----- DATASET EXCERPTS -----

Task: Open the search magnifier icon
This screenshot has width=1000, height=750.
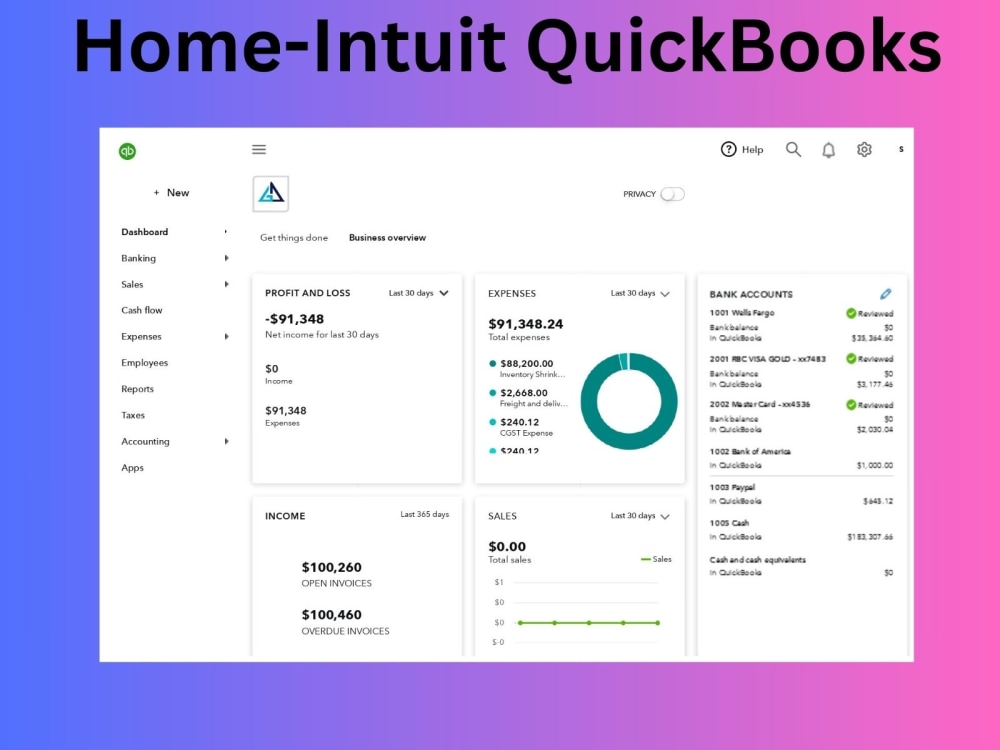Action: (x=793, y=149)
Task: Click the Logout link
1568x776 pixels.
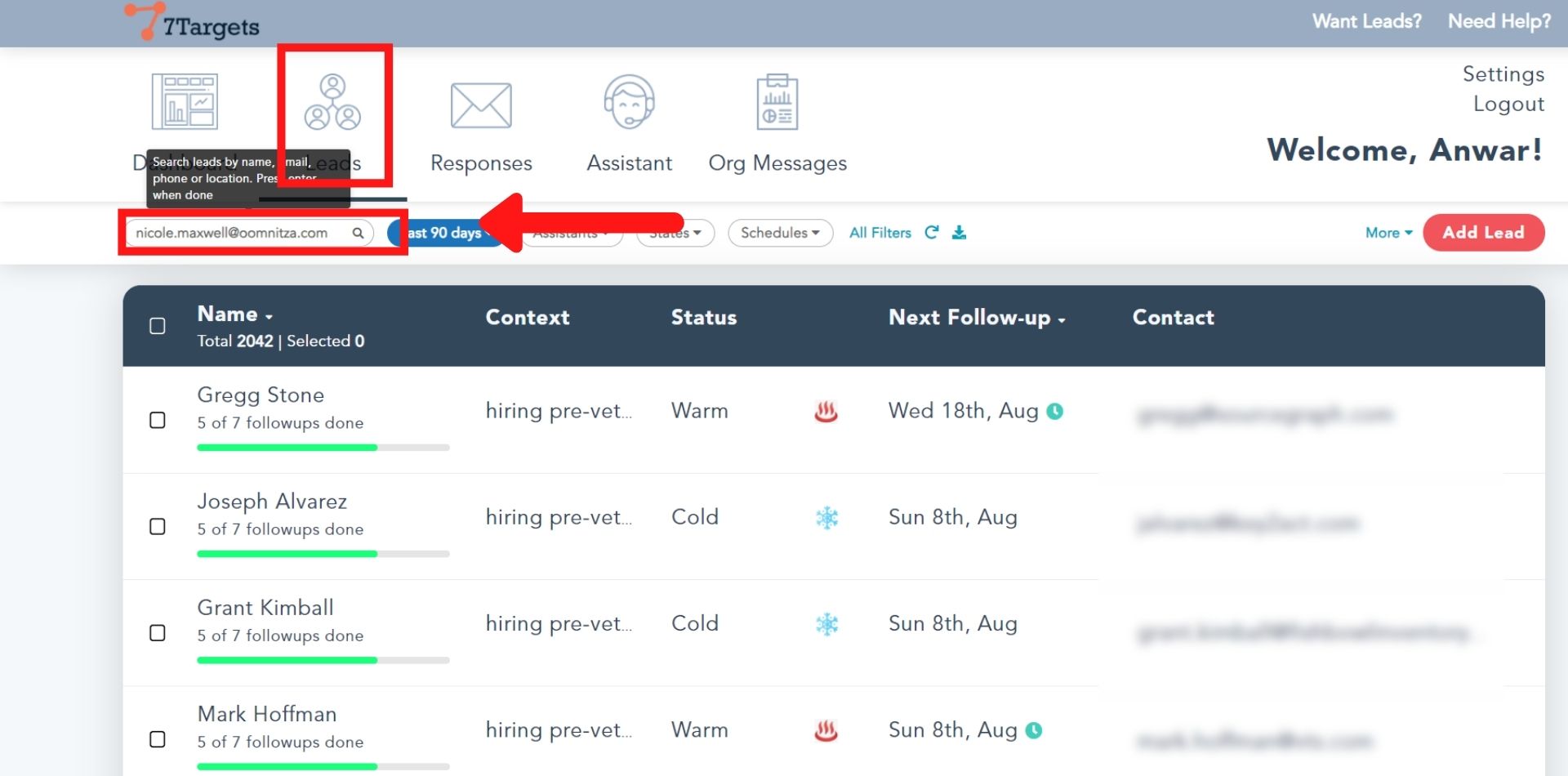Action: click(x=1508, y=105)
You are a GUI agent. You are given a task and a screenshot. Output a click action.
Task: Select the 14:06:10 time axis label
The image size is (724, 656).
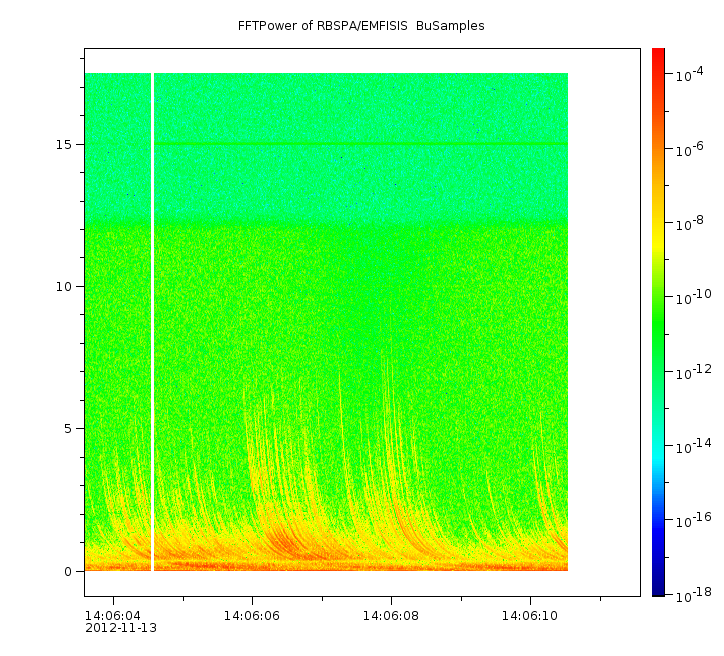(531, 615)
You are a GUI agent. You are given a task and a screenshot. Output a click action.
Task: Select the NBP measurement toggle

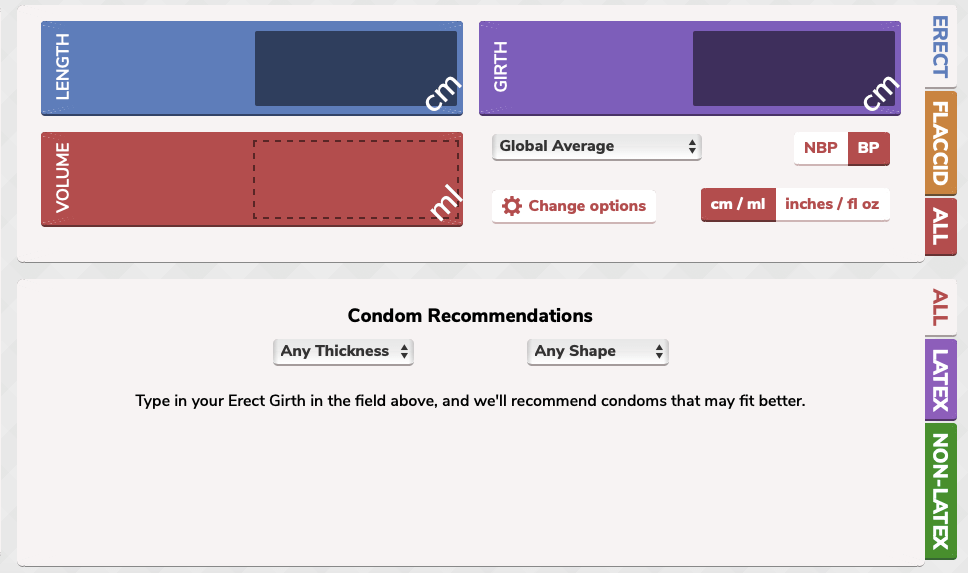click(x=821, y=148)

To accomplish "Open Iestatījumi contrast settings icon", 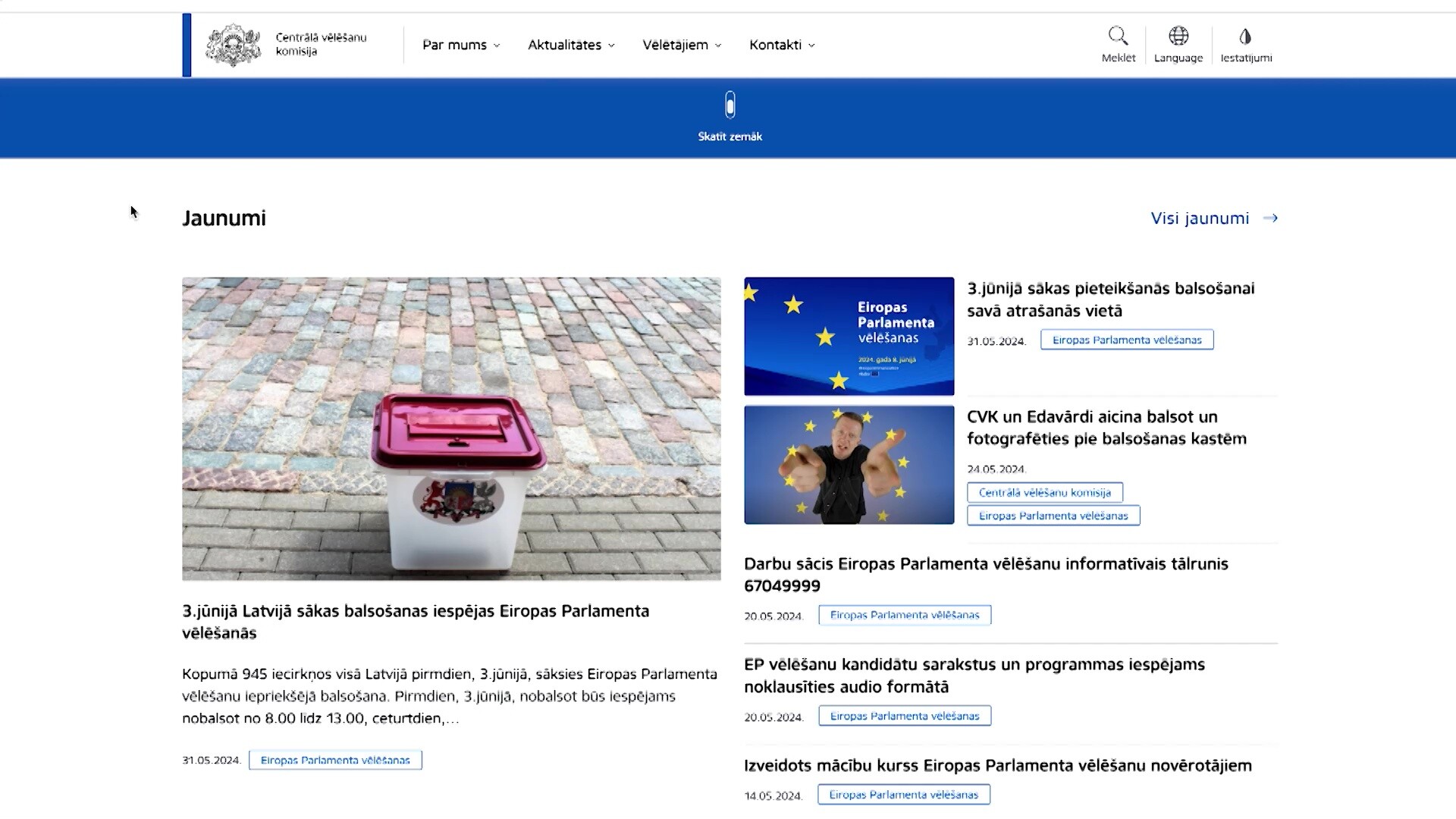I will [x=1245, y=36].
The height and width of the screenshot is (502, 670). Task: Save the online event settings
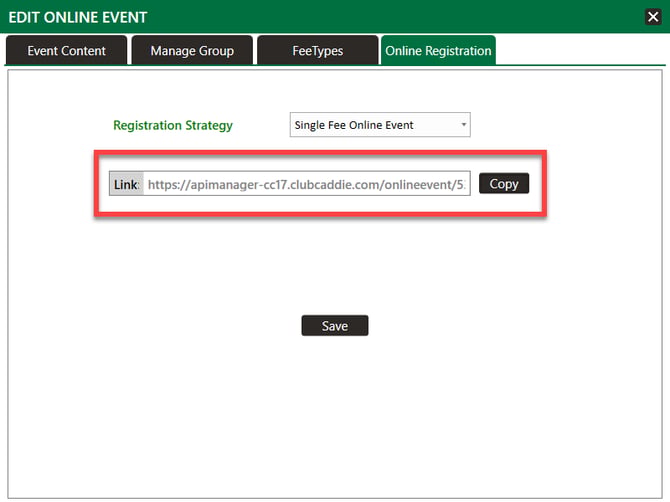pos(335,326)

-----

● OBJECTIVE
How many lines of the material contain the string "Select"? Case counts; reply with the number only.

● THE RESULT
2